The state of filtered replication
Stefan du Fresne <stefan@...
2016-05-25 08:34:52 GMT
I work on an app that involves a large amount of CouchDB filtered replication (every user has a filtered
subset of the DB locally via PouchDB). Currently filtered replication is our number 1 performance
bottleneck for rolling out to more users, and I'm trying to work out where we can go from here.
Our current setup is one CouchDB database and N PouchDB installations, which all two-way replicate, with
the CouchDB->PouchDB replication being filtered based on user permissions / relevance .
Our issue is that as we add users a) total document creation velocity increases, and b) the proportion of
documents that are relevant to any particular user decreases.
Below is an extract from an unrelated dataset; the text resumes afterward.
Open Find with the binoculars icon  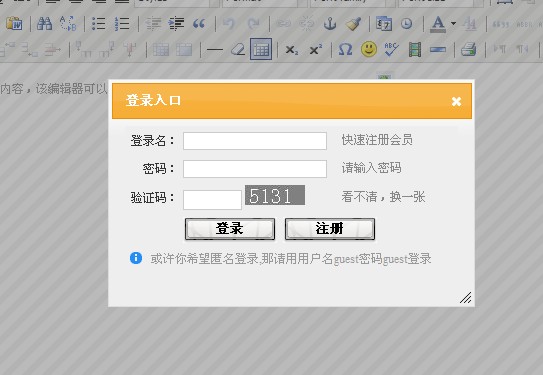click(44, 24)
These two points cause replication-- both
initial onboarding and continual-- to take longer and longer.
At this stage we are being forced to manually limit the number of users we onboard at any particular time to
half a dozen or so, or risk CouchDB being unresponsive . As we'd want to be onboarding 50-100 at any
particular time due to how we're rolling pit, you can imagine that this is pretty painful.
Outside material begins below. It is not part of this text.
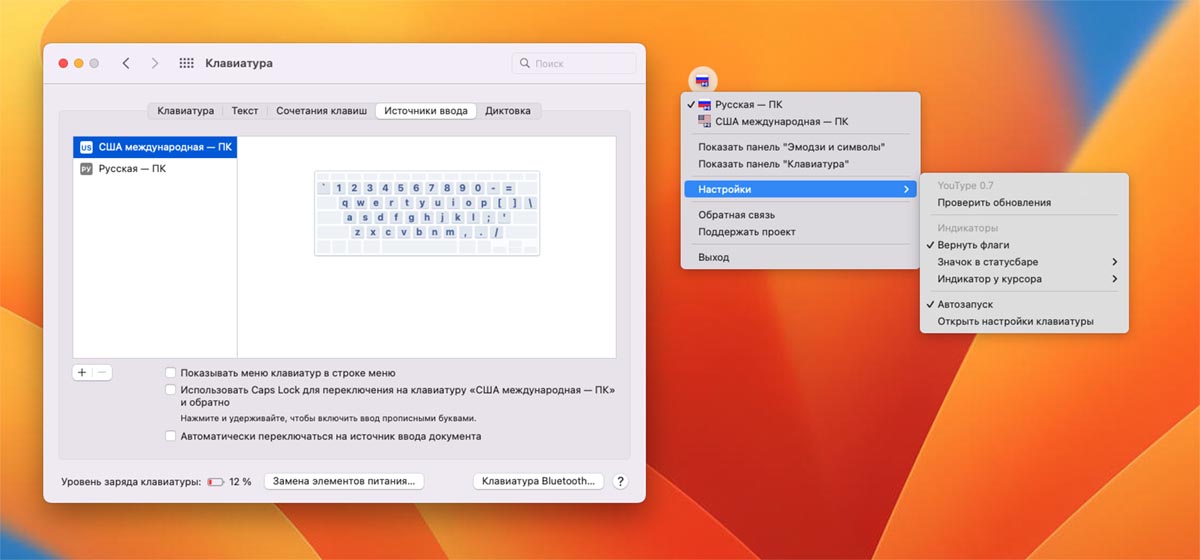The height and width of the screenshot is (560, 1200).
Task: Click the forward navigation arrow
Action: point(154,63)
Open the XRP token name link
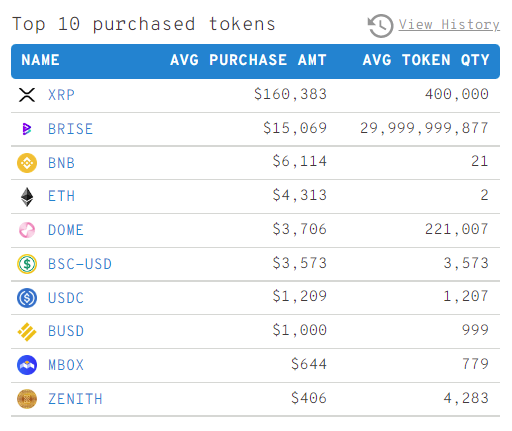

I have already re-written the filter in Erlang, which halved its execution time, which is awesome!
I also attempted to simplify the filter to increase performance. However, filter speed seems more
dependent on the physical size of your filter as opposed to what code executes, which makes writing a
simple filter that can fall-back to a complicated filter not terribly useful (see:
If the above linked ticket is fixed (if it can be) this would make our filter 3-4x faster again. However, this
still wouldn't address the fundamental issue that filtered replication is very CPU-intensive, and so as
noted above doesn't seem to scale terribly well.
Ideally then, I would like to remove filter replication completely, but there does not seem to be a good
alternative right now.